JDP:  I think very few big decisions in life come from one big Eureka moment.  I left Wabash because of a slow accumulation of a number of things over the course of four or five years.

In some ways, I was in an unusual position on the faculty.  There are many faculty who have strong reasons for being in central Indiana, in addition to Wabash College, whereas for me and my family there were none.  My blood relatives live ten hours away from Crawfordsville; so do my wife’s. My wife didn’t have a job in Indiana that would have been hard to reproduce elsewhere; we didn’t have the two-body academic problem, she’s a school teacher, and can work anywhere. Also, we’re kind of an outdoors-y family, and living in central Indiana can be a challenge if you like wild places.  In short, our only claim to being in Crawfordsville was Wabash, so when that situation became increasingly less attractive, it was easier to move on.

It’s probably not appropriate for to comment here in great detail on why my situation at Wabash became less attractive to me, so let me just say that I think that faculty life at Wabash can be difficult for those professors whose ideas about liberal education are more than a few standard deviations from the professorial mean.

 TWC:  In the End Notes to the 2003 issue of the Wabash Magazine, you endorsed the “radical message of dissent that Wabash announces to the world” : our rigorous pursuit of good books, and better questions, and the best life.  Are we still in the dangerous and glorious margins of academic society, or have we drifted into the sort of place described in your LaFollette Lecture – a commune of the “shrill and uber-earnest,” the “tyrannical and oppressive?”  

JDP:  When I talked about life on the margins, I was speaking not only about this or that college as a whole, but sub-populations, pockets on this or that college campus.  So I don’t know if I would say that Wabash, or in fact any one college, ever is what you described (I have forgotten the words you claim were mine!); I don’t know if Wabash ever was like that.
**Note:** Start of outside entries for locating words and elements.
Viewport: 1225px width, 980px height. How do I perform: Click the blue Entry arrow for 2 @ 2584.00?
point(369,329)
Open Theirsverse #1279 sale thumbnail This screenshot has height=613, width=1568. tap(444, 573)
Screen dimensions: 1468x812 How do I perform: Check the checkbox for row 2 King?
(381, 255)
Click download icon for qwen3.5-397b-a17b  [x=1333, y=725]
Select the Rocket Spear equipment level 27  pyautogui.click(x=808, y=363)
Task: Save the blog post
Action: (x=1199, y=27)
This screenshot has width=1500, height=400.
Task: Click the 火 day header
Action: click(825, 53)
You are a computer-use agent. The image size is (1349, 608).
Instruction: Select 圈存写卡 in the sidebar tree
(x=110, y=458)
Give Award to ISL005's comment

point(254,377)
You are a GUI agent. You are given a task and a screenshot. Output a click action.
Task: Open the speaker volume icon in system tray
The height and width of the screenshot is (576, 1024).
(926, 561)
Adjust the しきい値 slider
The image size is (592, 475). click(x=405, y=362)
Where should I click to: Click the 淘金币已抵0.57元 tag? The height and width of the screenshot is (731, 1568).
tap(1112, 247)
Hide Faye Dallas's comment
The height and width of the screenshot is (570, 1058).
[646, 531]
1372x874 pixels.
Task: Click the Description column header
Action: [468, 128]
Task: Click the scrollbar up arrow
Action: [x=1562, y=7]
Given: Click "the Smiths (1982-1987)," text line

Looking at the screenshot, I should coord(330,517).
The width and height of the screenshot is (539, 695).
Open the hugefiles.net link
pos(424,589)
But there certainly are strong (but small) pockets like that on campus.

 TWC:  Your stalwart championing of all-male education is well-known.  What must change in your teaching style, now that the fairer sex will soon sit in your classroom?   

JDP:  Well, I’m a stalwart champion of diversity in American higher education, of giving students real choice in the type of college they attend. I’m a champion of all-female, all-male, and co-ed colleges. I’m a champion of religious and secular institutions. I’m a champion of large and small institutions, of research universities, great books colleges, and community colleges. I’m a stalwart champion of colleges with unique identities. But I’m most certainly not a champion of the current trend in American higher education of the homogenization of colleges and universities; the desire to make them indistinguishable from one another, more or less.

What must change in my teaching style now that I’m no longer at an all-male school? Well, I teach mathematics, so that would be less of a pressing issue in my day-to-day teaching style.  If I were to teach a course like C&T here at Northern (and I won’t) I suppose I would have to think about that. . .  One thing that would change, of course, would be the way in which I would participate in the day-to-day life of students outside of the classroom or beyond the classroom, but in terms of teaching mathematics not much would change at all.

 TWC:  Well could you elaborate on how it would change outside of the classroom? 

People sometimes behave differently with members of the opposite sex than they do with members of their own sex. Here in Marquette, for instance, there is an all-female kayak club and an all-female trail-running group. The idea, obviously, is that women will have a different experience participating in these activities if there are no men involved, and for some women this different experience might be a better experience. So the “outside of the classroom change” you ask about would simply be to be mindful of the various ways people have of communicating and interacting with each other, with a special sensitivity to the subtleties occasioned by these differences in style. And now that I think about it, I guess I should be mindful of this even in the mathematics classroom.